§ What to work on: Write out again, word for word, the lines below from the line that holds "[gridcell] (258, 21)" through the line that holds "Medio Ambiente (82, 2034)", omitting pictures.

[Input records Boundary: Start]

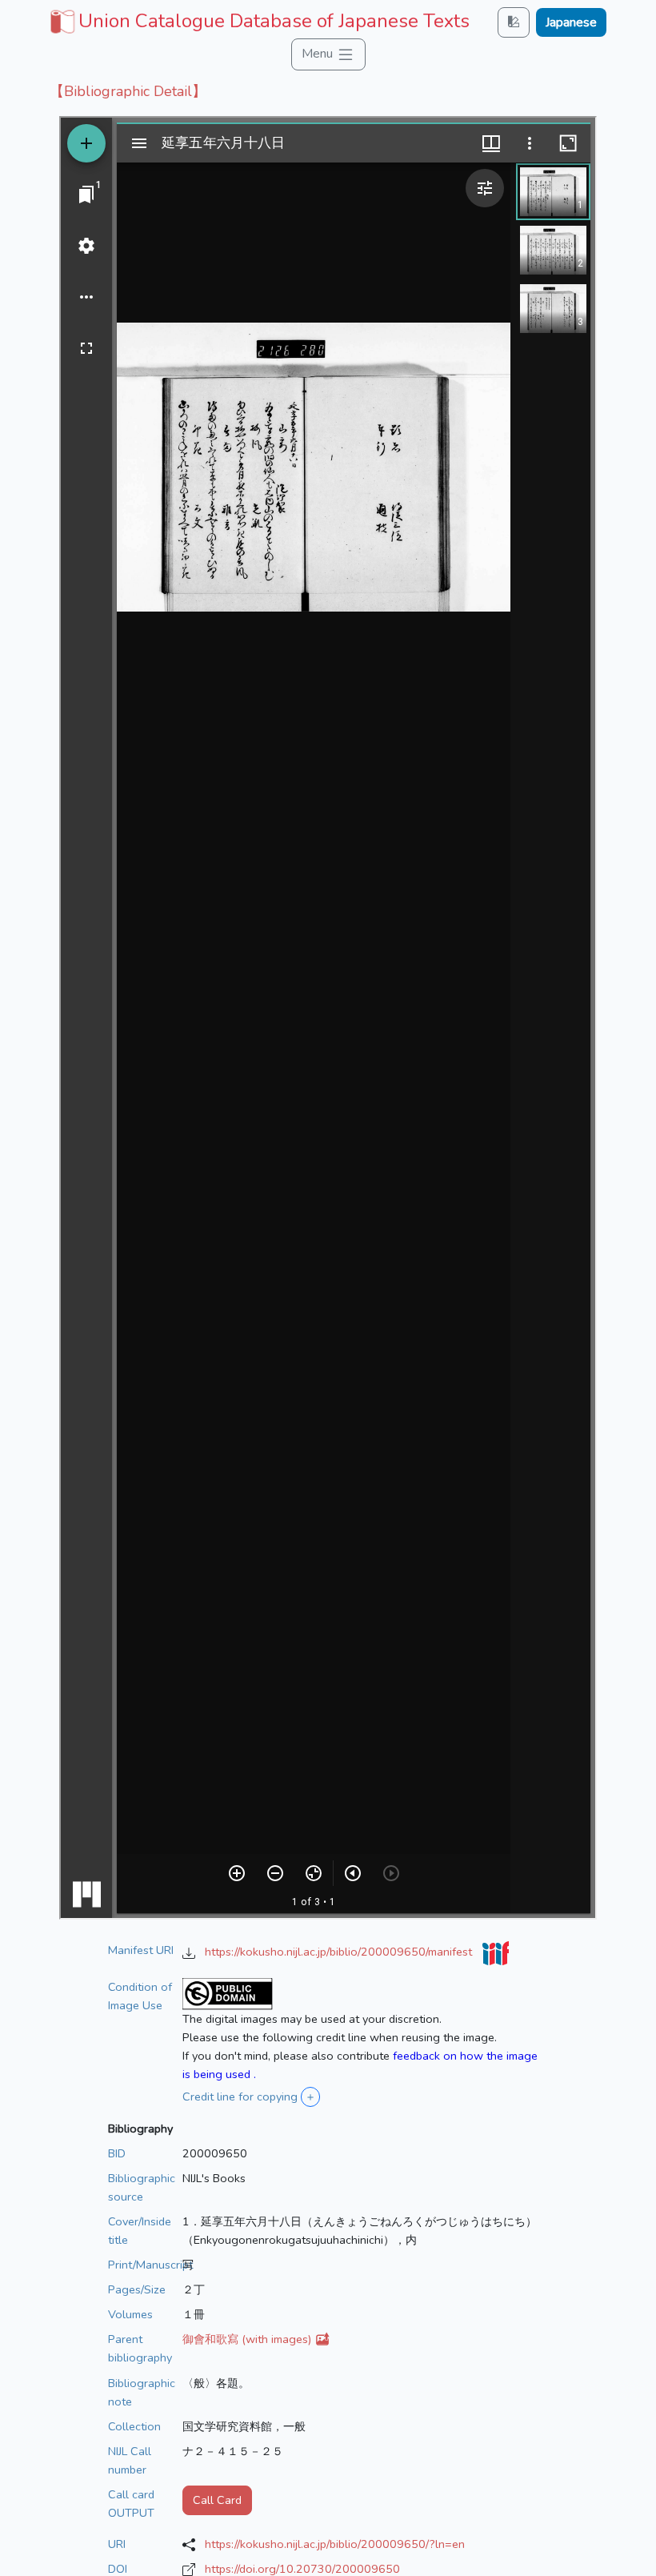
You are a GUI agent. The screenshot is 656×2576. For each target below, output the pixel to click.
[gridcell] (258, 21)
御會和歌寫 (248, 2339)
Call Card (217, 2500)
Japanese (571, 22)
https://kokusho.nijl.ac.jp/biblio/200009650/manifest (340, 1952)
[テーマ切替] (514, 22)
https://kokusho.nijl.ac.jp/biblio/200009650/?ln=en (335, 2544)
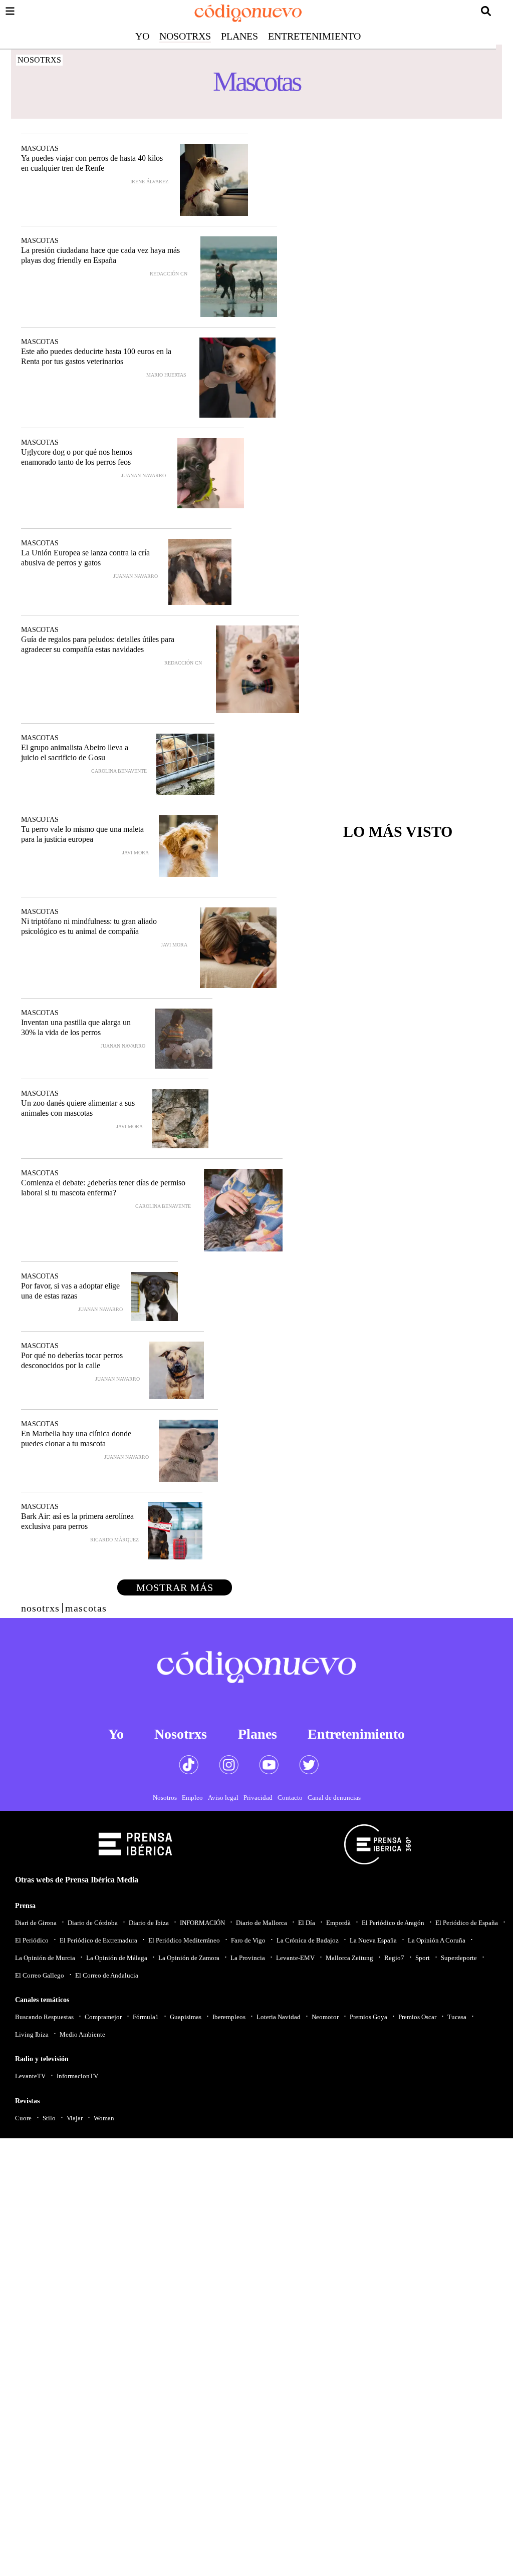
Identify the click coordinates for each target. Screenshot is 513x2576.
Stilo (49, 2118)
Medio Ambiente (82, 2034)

[Input records Boundary: End]
[Input records Boundary: Start]

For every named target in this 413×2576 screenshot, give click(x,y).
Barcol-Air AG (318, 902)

[Input records Boundary: End]

§ Reply to the exercise:
[gridcell] (258, 21)
御會和歌寫 (248, 2339)
Call Card (217, 2500)
Japanese (571, 22)
https://kokusho.nijl.ac.jp/biblio/200009650/manifest (340, 1952)
[テーマ切替] (514, 22)
https://kokusho.nijl.ac.jp/biblio/200009650/?ln=en (335, 2544)
Identify the click coordinates for each target. Screenshot is 513x2576.
Stilo (49, 2118)
Medio Ambiente (82, 2034)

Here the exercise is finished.